→ **Given exercise**
Reproduce, character for character, the stretch of the Topology Service deployment notes from "(2) schema incompatibility" up to and including "for approvals normally.".
-- Begin Text segment --
Why We Roll Forward Only Topology Service uses a dual-codebase deployment pattern and Cloud Spanner schema migrations. Rolling back code risks:
(1) deployment/application version mismatches causing failed deploys.
(2) schema incompatibility causing startup failures or database corruption during the zero-instance deployment window.
To recover safely in the event of an incident and a code change is suspected as the root cause:
- Create a revert, branch from known-good code, rebase onto main, add forward-compatible schema changes if needed, then deploy normally. Asking for approvals normally.
- Transient failures: Retry pipeline stage in topology-service-deployer
- Code issues: Push fix via MR to topology-service or deployer
- Critical bugs: Revert commit in Git, deploy the revert
Metrics Quick Reference
Section titled “Metrics Quick Reference”Two independent metric paths:
-
Application:
{job="topology-service", type="topology-[grpc|rest]", environment="gprd"}- Business logic, gRPC method stats -
Infrastructure:
{job="runway-exporter", project_id="gitlab-runway-topo-svc-prod"}- Cloud Run CPU/memory, Spanner metrics
Query via Grafana Explore (mimir-runway datasource).
-- End Text segment --
-- Begin Recorded information --
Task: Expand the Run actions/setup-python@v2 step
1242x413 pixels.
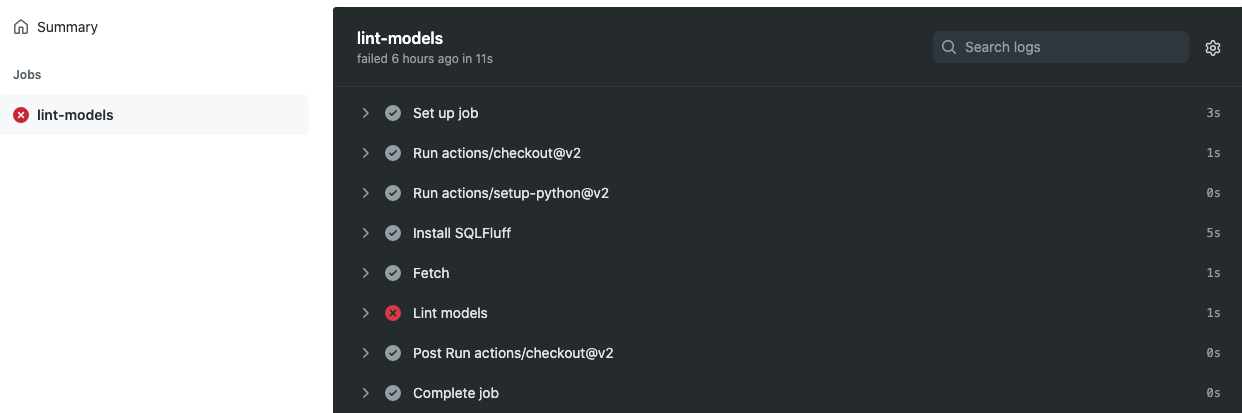Action: (366, 193)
-- End Recorded information --
→ **Answer for the task**
(2) schema incompatibility causing startup failures or database corruption during the zero-instance deployment window.
To recover safely in the event of an incident and a code change is suspected as the root cause:
- Create a revert, branch from known-good code, rebase onto main, add forward-compatible schema changes if needed, then deploy normally. Asking for approvals normally.